After reuniting with their friends, Arena’s decision to stay changes when she discovers the secrets of a refugee camp behind a clandestine group of rebels, known as the Southern Resistance. With an opportunity to escape to a permanent safe haven, Arena risks her life to lead the new fellowship. But the darkest days are upon them, and with a new war brewing, Arena’s path will take a dark turn as her survival is in jeopardy.
Into The Darkness captures the cruel truth behind our darkest secrets which may often cause us to question our faith. In this graphic second installment of the LAST LIGHT FALLING series, J.E. Plemons continues the grim story of Arena Power’s fate, testing her faith while she and her brother search for an answer to their survival in a brooding world filled with chaos.
In the midst of tragic suffering, we all have fallen by death in one way or another, but because of His suffering, we are given hope and a gift of eternal life. I’m still hopeful for those who still remain in this wicked world, regardless of the unleashed hell that awaits us all.
The light draws dim, and Gabe and I are forced to set camp as the sun sets behind the horizon. We find a small spot beyond a brushy field where a clump of trees stands out in the middle of nowhere. The trees are packed fairly tightly, but there is very little underbrush where we can start a fire without burning everything in sight.

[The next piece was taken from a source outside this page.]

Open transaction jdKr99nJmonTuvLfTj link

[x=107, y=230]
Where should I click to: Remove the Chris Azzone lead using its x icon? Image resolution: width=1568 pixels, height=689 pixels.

“How many more days you think?” Gabe asks as he clears the ground. I brush the sweat from my eyes and gaze wearily to the east. I’m afraid Carrington won’t be the same as we left it.
“Hard to say,” I simply answer. Fact is I haven’t the slightest clue. Nothing from this landscape looks familiar to home. I lay my pack on the cool soil and rest my swords peacefully against a gnarled tree trunk.
“You hungry?” I ask.
“Is the Pope Catholic?” he caustically answers. The sun quickly sets well behind the trees, leaving the horizon to glow.

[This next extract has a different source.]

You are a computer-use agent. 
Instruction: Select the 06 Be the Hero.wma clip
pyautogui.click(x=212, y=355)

“Why don’t you get a fire started and I’ll fetch us some-thing to eat.”
While Gabe dresses the ground with kindling, I venture west, anxious to hunt. Night hunting is not my forte. With-out ample light, there’s no telling what’s lurking in the high grass that surrounds us. Although the land here offers abundant species of game birds, I fear the coyotes and bobcats will scare them away. I kneel down in the brush and wait for something appetizing to cross my path.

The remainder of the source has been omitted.